The prepare_train_labels.py script processes COCO-style keypoint annotations to prepare them for training a pose estimation model. It converts the raw annotations into a format suitable for the training pipeline, including calculating centers for cropping, filtering invalid annotations, and organizing data for efficient access during training.

How It Works

1. Command-Line Arguments

parser = argparse.ArgumentParser()
parser.add_argument('--labels', type=str, required=True, help='path to json with keypoints train labels')
parser.add_argument('--output-name', type=str, default='prepared_train_annotation.pkl',
                    help='name of output file with prepared keypoints annotation')
parser.add_argument('--net-input-size', type=int, default=368, help='network input size')
args = parser.parse_args()

The script accepts three command-line arguments:
1. -labels: Path to the input JSON file containing COCO-style keypoint annotations (required).
2. -output-name: Name of the output file where the processed annotations will be saved (default: prepared_train_annotation.pkl).
3. -net-input-size: The input size of the network during training (default: 368).

2. Load the Input JSON

with open(args.labels, 'r') as f:
    data = json.load(f)

The script reads the input JSON file specified by -labels and loads its content into the data dictionary.

3. Organize Annotations by Image

annotations_per_image_mapping = {}
for annotation in data['annotations']:
    if annotation['num_keypoints'] != 0 and not annotation['iscrowd']:
        if annotation['image_id'] not in annotations_per_image_mapping:
            annotations_per_image_mapping[annotation['image_id']] = [[], []]
        annotations_per_image_mapping[annotation['image_id']][0].append(annotation)

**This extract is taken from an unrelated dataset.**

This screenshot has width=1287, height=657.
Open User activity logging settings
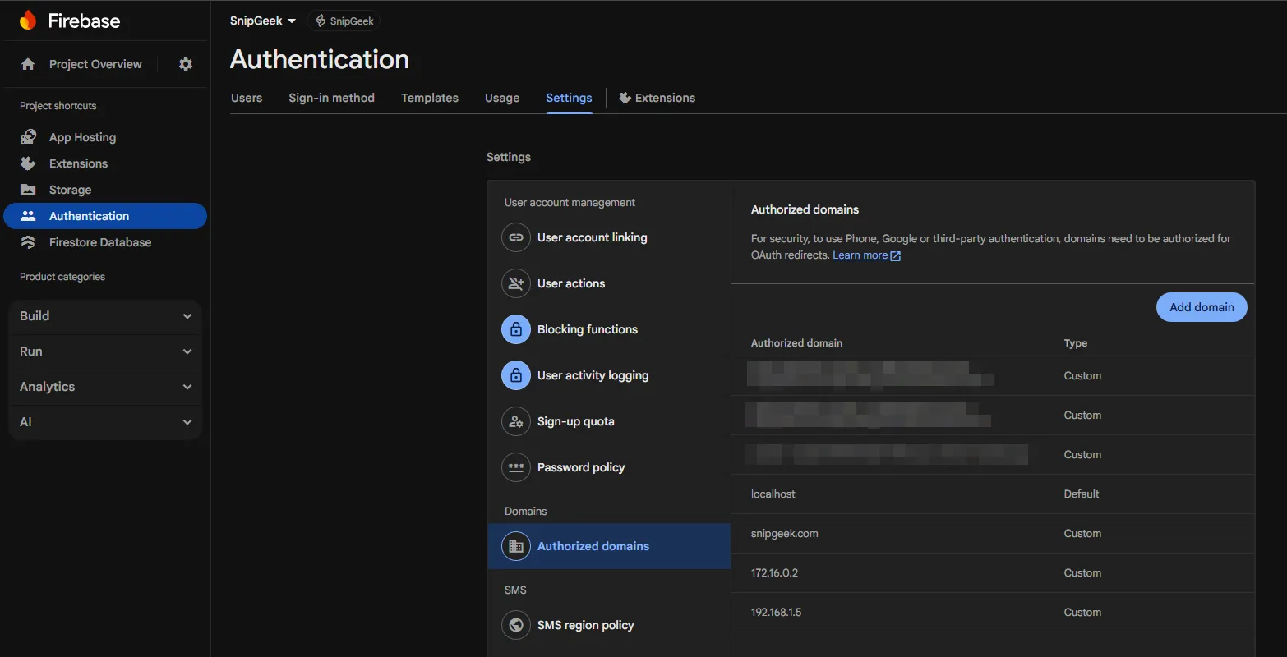[x=592, y=374]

The script groups annotations by image_id into the annotations_per_image_mapping dictionary.
It excludes annotations with zero keypoints or marked as "crowd" (iscrowd).

4. Handle Crowd Segmentations

crowd_segmentations_per_image_mapping = {}
for annotation in data['annotations']:
    if annotation['iscrowd']:
        if annotation['image_id'] not in crowd_segmentations_per_image_mapping:
            crowd_segmentations_per_image_mapping[annotation['image_id']] = []
        crowd_segmentations_per_image_mapping[annotation['image_id']].append(annotation['segmentation'])

for image_id, crowd_segmentations in crowd_segmentations_per_image_mapping.items():
    if image_id in annotations_per_image_mapping:
        annotations_per_image_mapping[image_id][1] = crowd_segmentations

Crowd segmentations are stored separately in crowd_segmentations_per_image_mapping.
These segmentations are later added to the corresponding images in annotations_per_image_mapping.